WebSockets solve this problem. A WebSocket is a protocol that provides a persistent, full-duplex (two-way) communication channel over a single TCP connection. Once a WebSocket connection is established between the client (your browser) and the server (the ADK api_server), both sides can send data to each other at any time.

This is the technology that enables the continuous, low-latency flow of audio data required for a natural voice conversation.

The Data Flow​

The interaction between a custom client and the ADK server follows a specific flow:

  1. Connection: The JavaScript client opens a WebSocket connection to the ADK server's /live endpoint.
  2. Client Sends Audio:
    • The client uses the browser's Web Audio API (navigator.mediaDevices.getUserMedia) to access the microphone.
    • It captures audio in small chunks (e.g., every 100 milliseconds).
    • Each audio chunk is encoded (e.g., into Base64 format) and sent as a message over the WebSocket to the server.
  3. Server Processes and Responds:
    • The ADK server receives the audio chunks and streams them to the Gemini Live API.
    • As the Gemini model processes the audio and formulates a response, the ADK server sends events back to the client over the same WebSocket. These events can be:
      • Partial Text: Transcriptions of what the user is saying or what the agent is starting to say.
      • Audio Chunks: The agent's voice response, sent as small chunks of audio data.
      • Status Events: Messages indicating the end of a conversational turn.
  4. Client Renders Response:
    • The client's JavaScript code listens for these incoming messages.
    • When it receives text, it displays it on the page.
    • When it receives an audio chunk, it decodes it and plays it through the user's speakers, creating a continuous stream of speech.

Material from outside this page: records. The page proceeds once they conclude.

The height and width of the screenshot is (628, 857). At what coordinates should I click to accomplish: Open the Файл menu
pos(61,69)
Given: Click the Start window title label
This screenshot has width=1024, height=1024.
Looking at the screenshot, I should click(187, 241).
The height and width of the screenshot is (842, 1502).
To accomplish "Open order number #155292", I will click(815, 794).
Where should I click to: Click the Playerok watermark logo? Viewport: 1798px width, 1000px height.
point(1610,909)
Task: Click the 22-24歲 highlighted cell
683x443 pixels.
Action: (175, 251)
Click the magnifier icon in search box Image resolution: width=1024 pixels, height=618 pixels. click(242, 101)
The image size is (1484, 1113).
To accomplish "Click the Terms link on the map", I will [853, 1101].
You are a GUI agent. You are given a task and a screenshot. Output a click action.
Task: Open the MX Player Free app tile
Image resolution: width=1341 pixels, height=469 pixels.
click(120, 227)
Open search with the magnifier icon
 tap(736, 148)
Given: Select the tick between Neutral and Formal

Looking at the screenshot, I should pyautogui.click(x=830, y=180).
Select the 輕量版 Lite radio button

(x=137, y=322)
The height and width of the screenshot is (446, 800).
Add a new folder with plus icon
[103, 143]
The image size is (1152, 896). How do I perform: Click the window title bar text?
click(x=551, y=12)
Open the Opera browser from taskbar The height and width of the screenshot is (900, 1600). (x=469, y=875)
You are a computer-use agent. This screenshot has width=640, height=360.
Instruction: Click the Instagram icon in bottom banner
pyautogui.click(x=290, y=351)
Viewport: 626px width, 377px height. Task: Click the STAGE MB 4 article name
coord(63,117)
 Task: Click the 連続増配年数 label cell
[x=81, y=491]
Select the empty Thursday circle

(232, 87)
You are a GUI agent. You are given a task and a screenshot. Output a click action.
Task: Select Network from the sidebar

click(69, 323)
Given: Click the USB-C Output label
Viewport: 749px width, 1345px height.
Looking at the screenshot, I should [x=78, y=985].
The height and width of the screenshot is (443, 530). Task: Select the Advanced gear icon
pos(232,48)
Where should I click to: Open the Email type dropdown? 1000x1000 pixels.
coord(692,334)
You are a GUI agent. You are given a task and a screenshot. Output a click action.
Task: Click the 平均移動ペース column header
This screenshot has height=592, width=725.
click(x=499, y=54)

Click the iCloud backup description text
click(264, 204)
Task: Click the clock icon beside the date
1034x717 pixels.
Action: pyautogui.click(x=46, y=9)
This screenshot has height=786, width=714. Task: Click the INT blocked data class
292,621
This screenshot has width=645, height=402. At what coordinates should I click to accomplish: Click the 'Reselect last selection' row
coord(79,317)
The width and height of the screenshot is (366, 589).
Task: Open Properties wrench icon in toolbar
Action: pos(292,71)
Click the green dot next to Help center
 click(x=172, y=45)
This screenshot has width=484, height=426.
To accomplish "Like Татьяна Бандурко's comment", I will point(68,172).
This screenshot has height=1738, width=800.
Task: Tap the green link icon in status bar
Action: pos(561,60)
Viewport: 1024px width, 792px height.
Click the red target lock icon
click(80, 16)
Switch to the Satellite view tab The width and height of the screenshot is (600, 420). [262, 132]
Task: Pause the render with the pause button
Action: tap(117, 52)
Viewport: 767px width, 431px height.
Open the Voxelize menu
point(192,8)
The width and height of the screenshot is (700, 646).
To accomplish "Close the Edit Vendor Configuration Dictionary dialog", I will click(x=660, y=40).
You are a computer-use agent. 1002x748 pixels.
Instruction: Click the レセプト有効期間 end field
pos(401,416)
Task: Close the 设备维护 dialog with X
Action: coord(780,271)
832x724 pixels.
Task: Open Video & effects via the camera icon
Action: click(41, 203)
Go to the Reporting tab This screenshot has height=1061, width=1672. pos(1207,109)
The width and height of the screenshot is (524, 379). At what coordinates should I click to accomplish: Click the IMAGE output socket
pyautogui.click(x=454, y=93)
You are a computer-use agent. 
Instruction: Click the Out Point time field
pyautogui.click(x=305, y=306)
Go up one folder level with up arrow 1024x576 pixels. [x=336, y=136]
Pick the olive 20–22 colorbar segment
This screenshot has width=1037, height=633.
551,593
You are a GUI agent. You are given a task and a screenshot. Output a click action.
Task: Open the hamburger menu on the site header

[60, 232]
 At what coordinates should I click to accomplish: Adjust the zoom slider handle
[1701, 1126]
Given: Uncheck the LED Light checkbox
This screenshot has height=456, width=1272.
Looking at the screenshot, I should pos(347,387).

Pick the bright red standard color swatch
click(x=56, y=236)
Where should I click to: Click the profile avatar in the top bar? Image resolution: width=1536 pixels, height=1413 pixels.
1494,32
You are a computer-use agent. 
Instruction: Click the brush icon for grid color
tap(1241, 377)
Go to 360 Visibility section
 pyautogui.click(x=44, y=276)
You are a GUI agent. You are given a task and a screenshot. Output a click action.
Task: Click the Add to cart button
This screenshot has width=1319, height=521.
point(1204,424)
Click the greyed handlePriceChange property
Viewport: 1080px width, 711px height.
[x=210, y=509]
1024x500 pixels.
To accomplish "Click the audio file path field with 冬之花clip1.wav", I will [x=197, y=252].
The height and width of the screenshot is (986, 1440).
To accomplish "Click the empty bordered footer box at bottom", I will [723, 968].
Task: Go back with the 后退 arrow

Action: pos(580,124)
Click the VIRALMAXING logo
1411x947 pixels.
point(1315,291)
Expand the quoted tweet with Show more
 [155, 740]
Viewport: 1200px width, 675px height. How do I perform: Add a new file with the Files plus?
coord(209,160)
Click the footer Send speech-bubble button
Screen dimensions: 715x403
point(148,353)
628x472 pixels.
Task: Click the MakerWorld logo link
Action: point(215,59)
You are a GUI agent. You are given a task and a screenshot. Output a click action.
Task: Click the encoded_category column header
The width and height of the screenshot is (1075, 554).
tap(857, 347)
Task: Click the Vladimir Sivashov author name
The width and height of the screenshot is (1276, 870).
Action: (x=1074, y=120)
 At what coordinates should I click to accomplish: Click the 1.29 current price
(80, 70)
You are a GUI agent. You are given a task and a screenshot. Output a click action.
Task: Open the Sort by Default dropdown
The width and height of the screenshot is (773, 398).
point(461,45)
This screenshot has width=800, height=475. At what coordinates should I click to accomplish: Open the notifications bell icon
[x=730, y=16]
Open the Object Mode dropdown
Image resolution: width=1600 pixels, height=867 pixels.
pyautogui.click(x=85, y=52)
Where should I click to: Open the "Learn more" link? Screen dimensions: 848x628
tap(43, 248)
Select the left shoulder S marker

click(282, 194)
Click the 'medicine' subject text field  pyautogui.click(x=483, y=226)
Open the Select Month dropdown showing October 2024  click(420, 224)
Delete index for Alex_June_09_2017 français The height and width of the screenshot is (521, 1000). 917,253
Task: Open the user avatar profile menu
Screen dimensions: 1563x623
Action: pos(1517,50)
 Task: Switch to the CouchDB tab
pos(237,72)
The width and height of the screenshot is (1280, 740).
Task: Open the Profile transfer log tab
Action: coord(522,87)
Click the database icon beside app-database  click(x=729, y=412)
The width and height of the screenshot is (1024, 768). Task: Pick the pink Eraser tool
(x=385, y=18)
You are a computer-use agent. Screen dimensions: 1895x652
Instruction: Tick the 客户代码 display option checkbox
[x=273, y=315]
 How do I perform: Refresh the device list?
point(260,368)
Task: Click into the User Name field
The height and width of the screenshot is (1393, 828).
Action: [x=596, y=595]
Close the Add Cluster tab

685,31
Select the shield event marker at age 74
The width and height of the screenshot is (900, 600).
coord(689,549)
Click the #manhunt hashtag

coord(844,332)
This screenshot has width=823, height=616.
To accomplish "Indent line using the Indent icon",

In the lab for this module, you will be provided with a complete HTML and JavaScript client that implements this entire flow. You will run it against your own ADK agent to see how a custom streaming application is built.

Key Takeaways​

  • To build a custom voice-enabled UI, you need a custom streaming client (front-end) and an ADK server (back-end).
  • The ADK server is run with adk api_server, which exposes a /live WebSocket endpoint for real-time, bidirectional communication.
  • The client uses the browser's Web Audio API to capture microphone input and the WebSocket API to send and receive audio and text data.
  • The data flow is a continuous, full-duplex stream: the client sends audio chunks to the server, and the server sends back text and audio responses as they are generated.
  • Impact of Audio Chunk Interval: The MediaRecorder's interval for sending audio data (e.g., 100ms) is critical for perceived latency. Increasing this value to 1000ms (1 second) would dramatically degrade the user experience. The user would have to wait a full second before any of their speech is sent to the server for processing, leading to unnatural pauses and a sluggish, non-real-time conversational flow.
  • WebSockets vs. SSE for Voice: While SSE (used in the previous lab) is excellent for one-way streaming (server to client), WebSockets are necessary for voice applications because they provide a full-duplex (bidirectional) channel. This allows the client to continuously stream microphone audio to the server while simultaneously receiving the agent's audio and text responses from the server, which is not possible with SSE.
  • Handling Audio Playback: To play back audio from the agent, the websocket.onmessage handler would need to be modified. It would check for messages with a mime_type of audio/mp3, decode the Base64-encoded audio data into a binary format, and then use the browser's Web Audio API (AudioContext) to decode and play the audio chunk.